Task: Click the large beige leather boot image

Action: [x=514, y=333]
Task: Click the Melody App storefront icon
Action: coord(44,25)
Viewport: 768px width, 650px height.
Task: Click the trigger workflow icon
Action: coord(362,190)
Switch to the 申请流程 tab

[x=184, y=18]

-*-*-

To be done: Filter the items above down to the lines containing the string "Task", copying each matching line. Case counts.

Written reply:
Task: Click the large beige leather boot image
Task: Click the Melody App storefront icon
Task: Click the trigger workflow icon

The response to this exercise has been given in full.